More tests and bugfixes for data access code in sexp lib

git-svn-id: file:///home/or/svnrepo/updater/trunk@16855 55e972cd-5a19-0410-ae62-a4d7a52db4cd
author: Nick Mathewson <nickm@torproject.org> 2008-09-11 19:57:27 +0000
committer: Nick Mathewson <nickm@torproject.org> 2008-09-11 19:57:27 +0000
commit: c27349f728b2c8e749b7fd6fd13fad9c05c0cc04 (patch)
tree: b1485f7725e2a4600f19beabbe082a30a583cf40 /lib
parent: 6dd05e0e0f3a95204fb1f93f433c4d51c3f4459b (diff)
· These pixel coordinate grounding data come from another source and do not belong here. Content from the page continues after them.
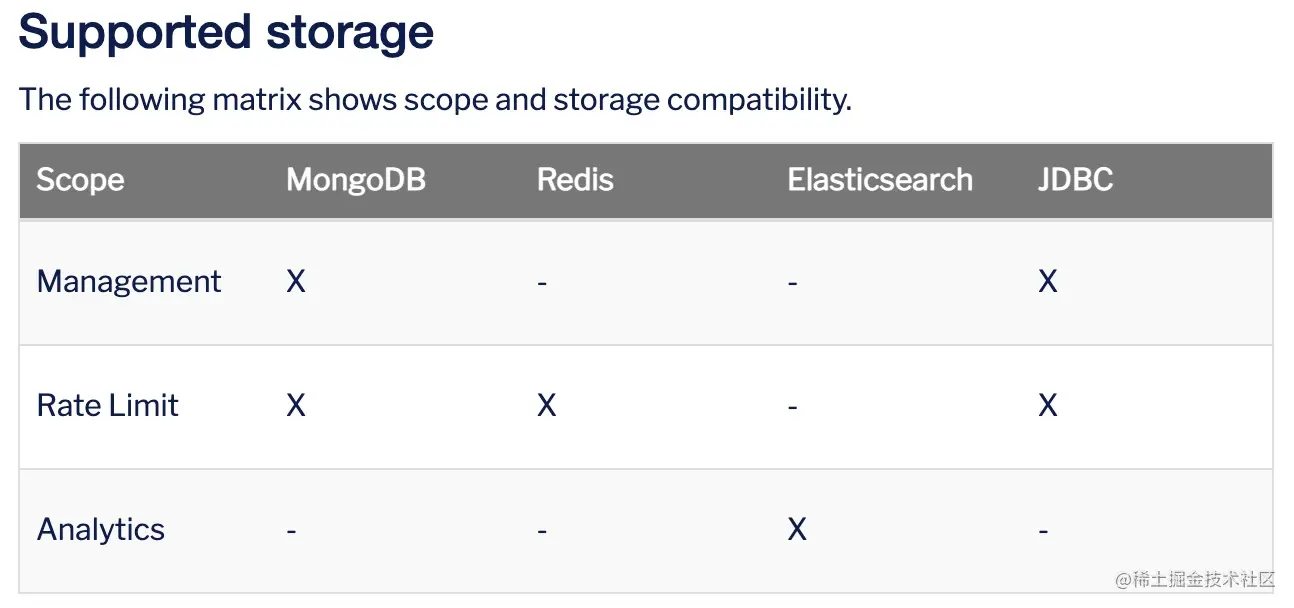Click the dash for Analytics under JDBC
This screenshot has width=1294, height=608.
(x=1043, y=532)
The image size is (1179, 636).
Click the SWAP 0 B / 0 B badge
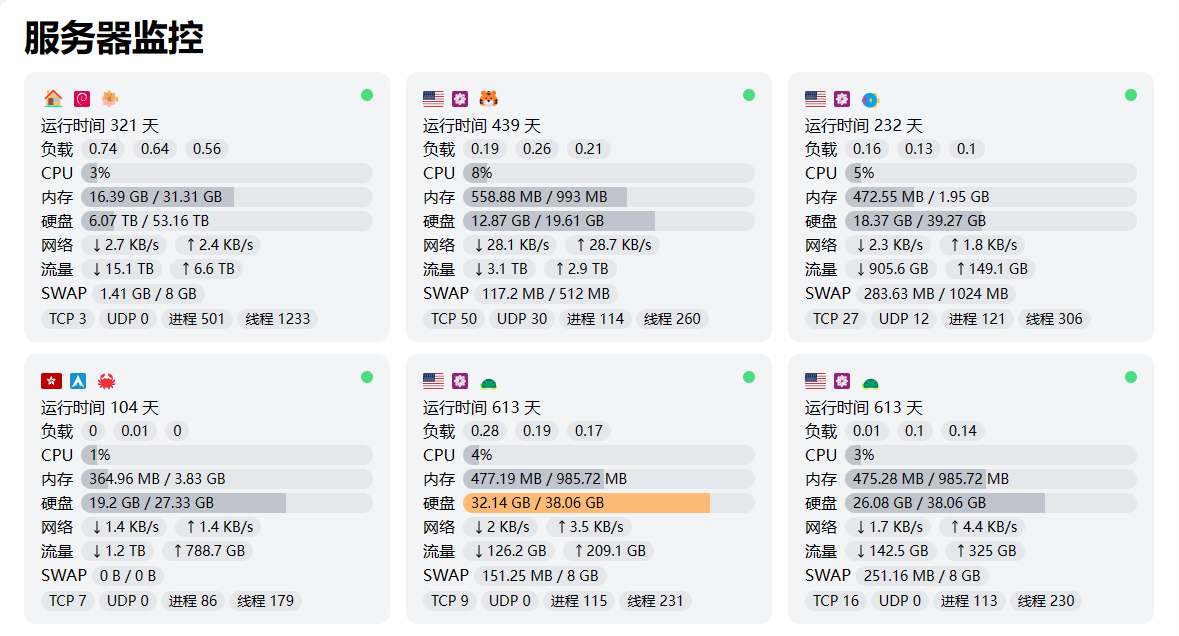click(127, 576)
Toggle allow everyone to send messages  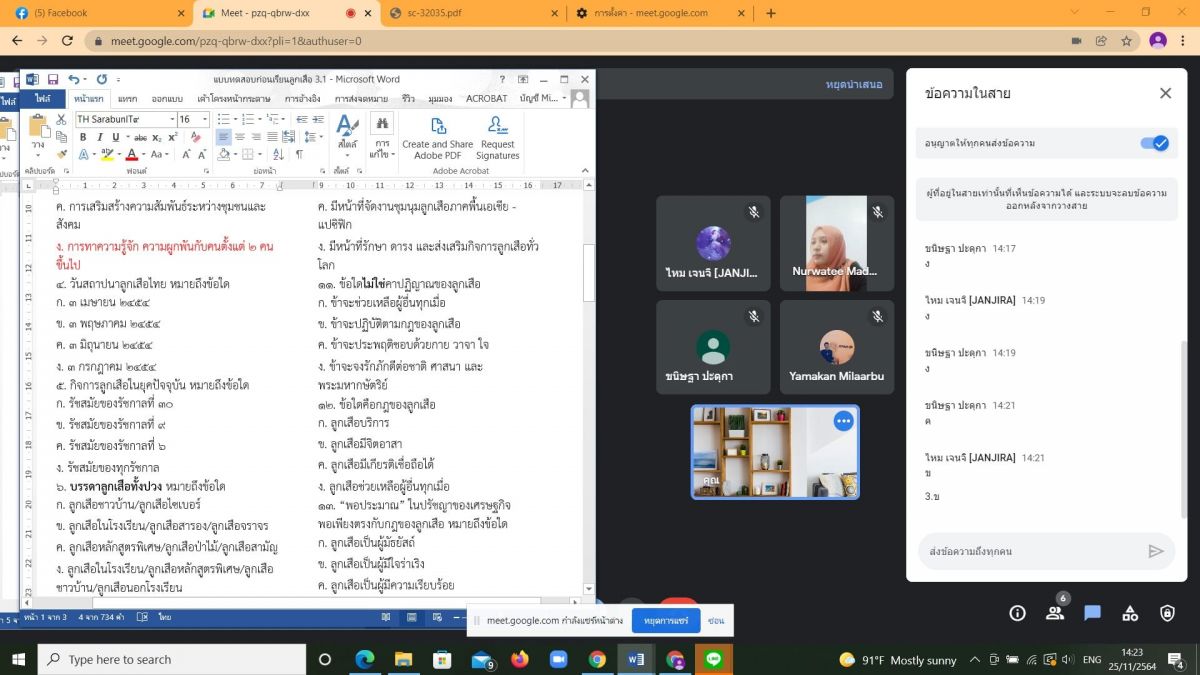pyautogui.click(x=1154, y=143)
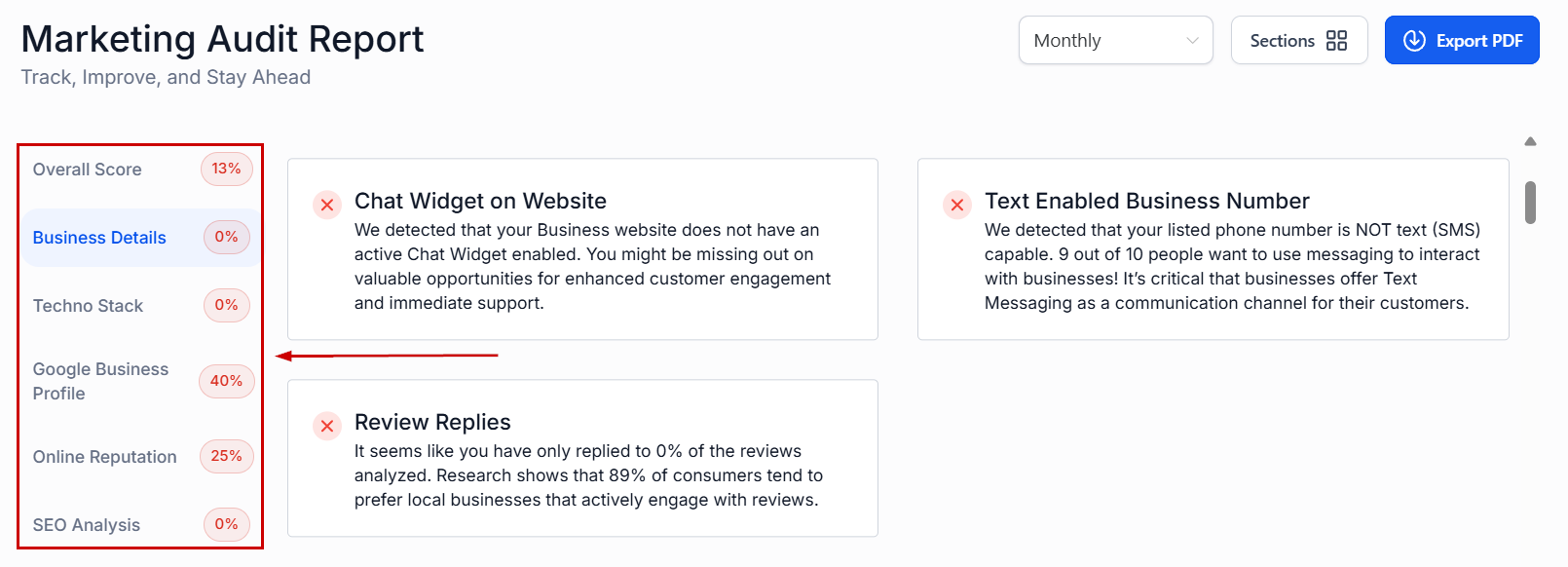Click the grid icon in the Sections button
Image resolution: width=1568 pixels, height=567 pixels.
pyautogui.click(x=1337, y=41)
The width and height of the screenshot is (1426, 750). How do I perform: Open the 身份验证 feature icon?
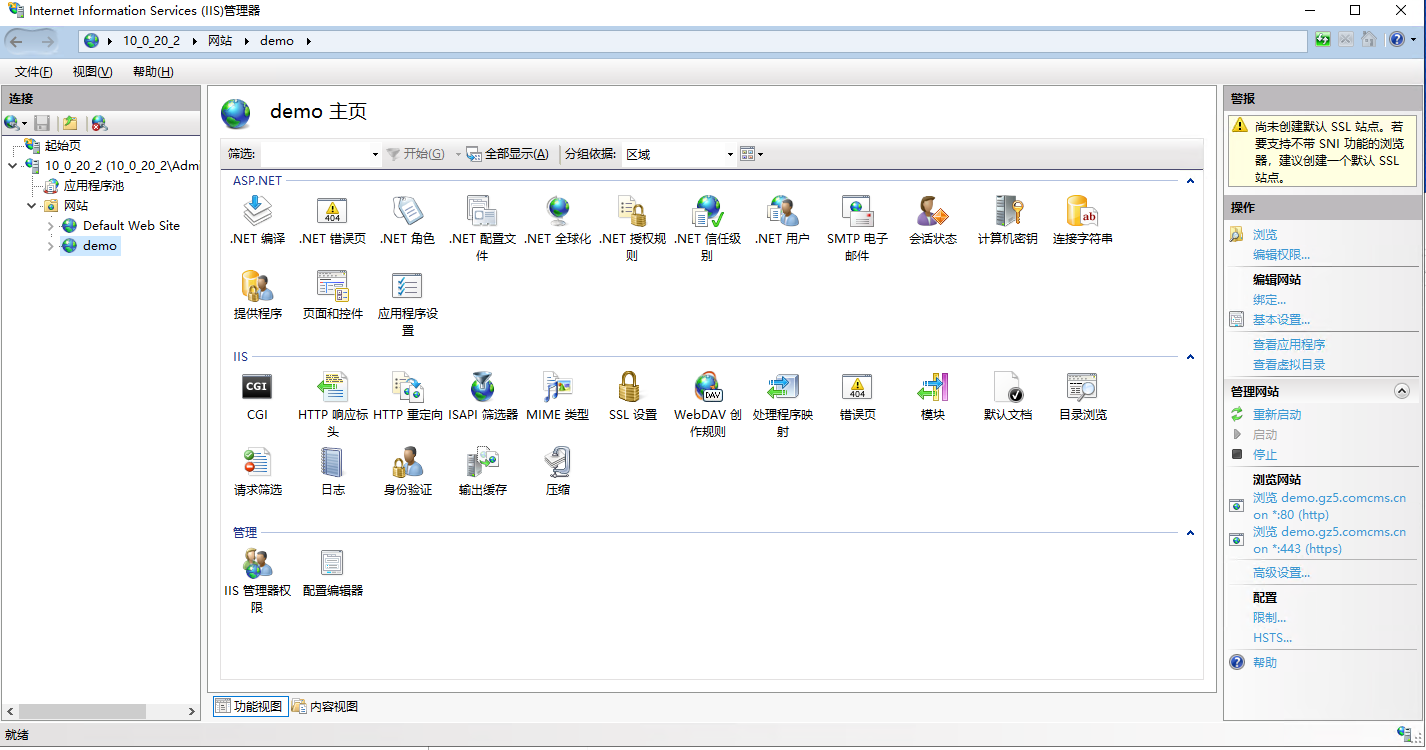(407, 472)
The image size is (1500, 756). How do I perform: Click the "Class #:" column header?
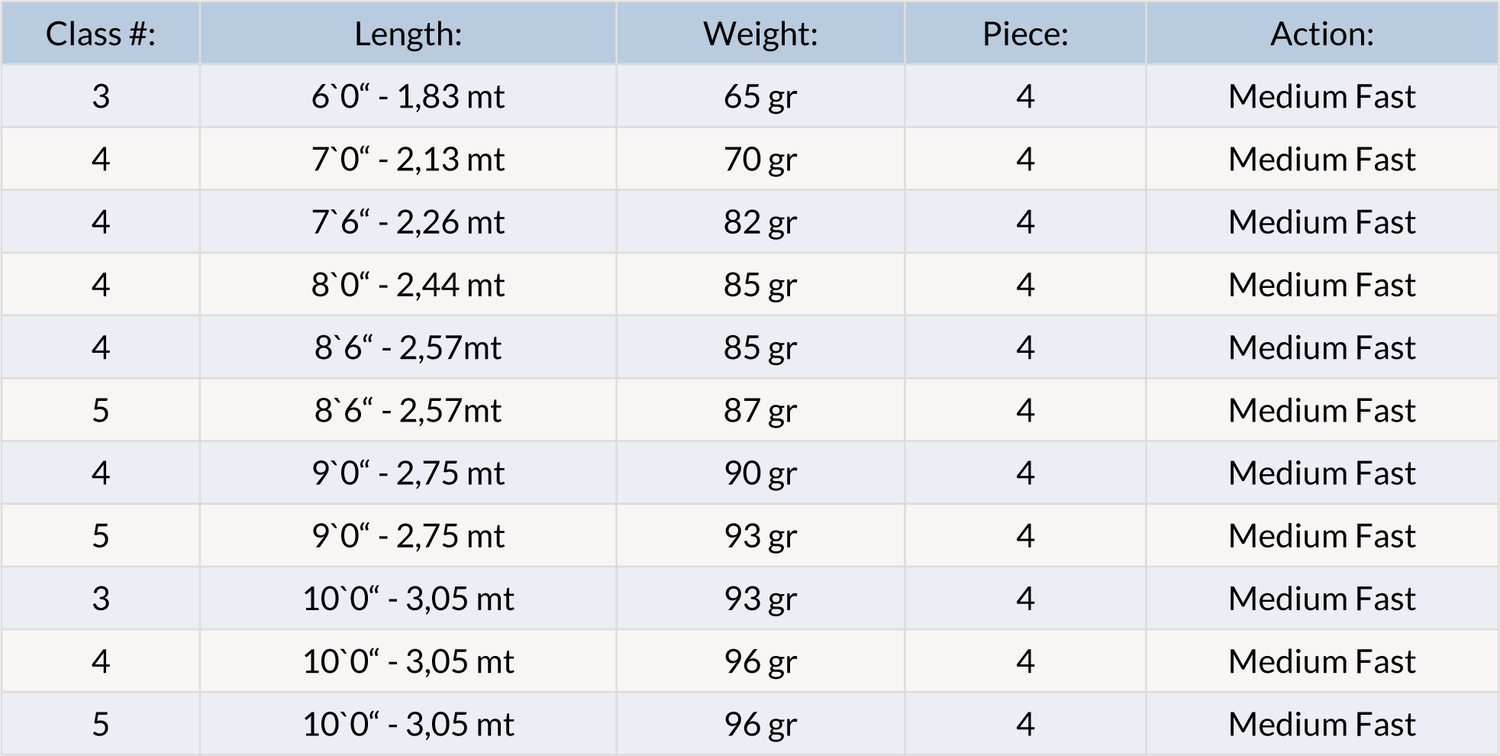100,34
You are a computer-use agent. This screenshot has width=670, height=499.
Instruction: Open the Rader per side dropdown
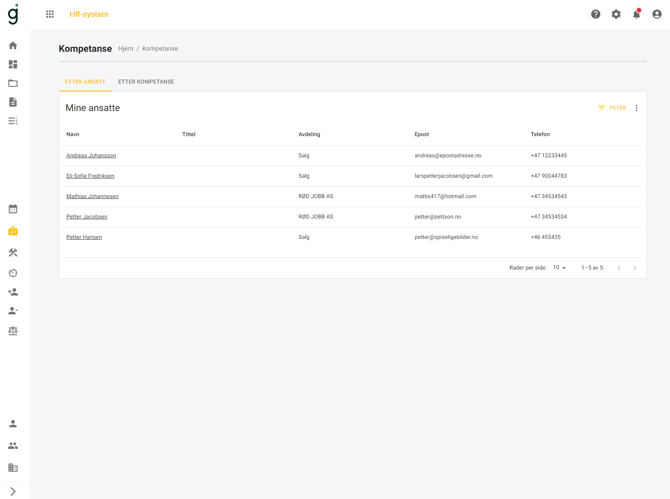pyautogui.click(x=559, y=268)
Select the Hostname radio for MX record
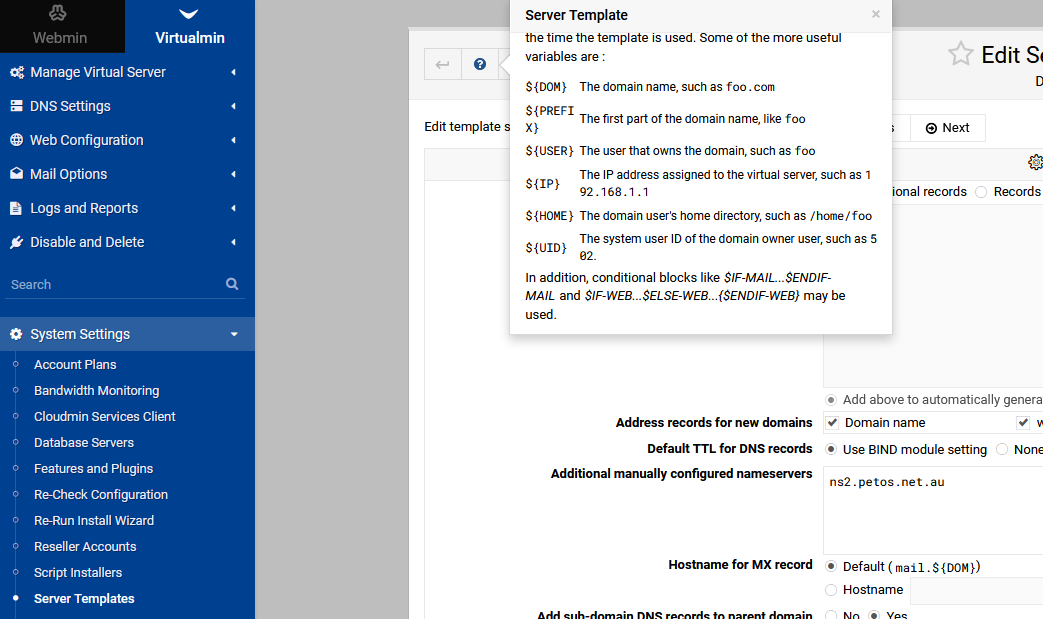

1 files changed, 177 insertions, 35 deletions
diff --git a/lib/sexp/access.py b/lib/sexp/access.py
index d9b40dc..beb87c9 100644
--- a/lib/sexp/access.py
+++ b/lib/sexp/access.py
@@ -3,7 +3,9 @@ import re
 import sys
 
 def s_tag(s):
-    """
+    """Returns the tag of an s-expression (that is, the string that is its
+       first element), or None of the expression has no tag.
+
     >>> s_tag("a string") is None
     True
     >>> s_tag(["a-tagged", "list"])
@@ -17,15 +19,54 @@ def s_tag(s):
         return None
 
 def s_child(s, tag):
+    """Return the fist child of 's' whose tag is 'tag', or None if no such
+       child exists.
+
+    >>> x = [ 'example', ['greeting', 'hello'], [ 'world', 'earth'] ]
+    >>> s_child(x, "greeting")
+    ['greeting', 'hello']
+    >>> s_child(x, "world")
+    ['world', 'earth']
+    >>> print s_child(x, "foo")
+    None
+    """
+
     for child in s:
         if s_tag(child) == tag:
             return child
     return None
 
 def s_children(s, tag):
+    """Returns a generator yielding all children of 's' whose tag is 'tag'.
+
+    >>> x = [ ['quark', 'top'], ['cheese', 'stilton'], ['quark', 'bottom'],
+    ...       ['cheese', 'cheddar'], "cheese" ]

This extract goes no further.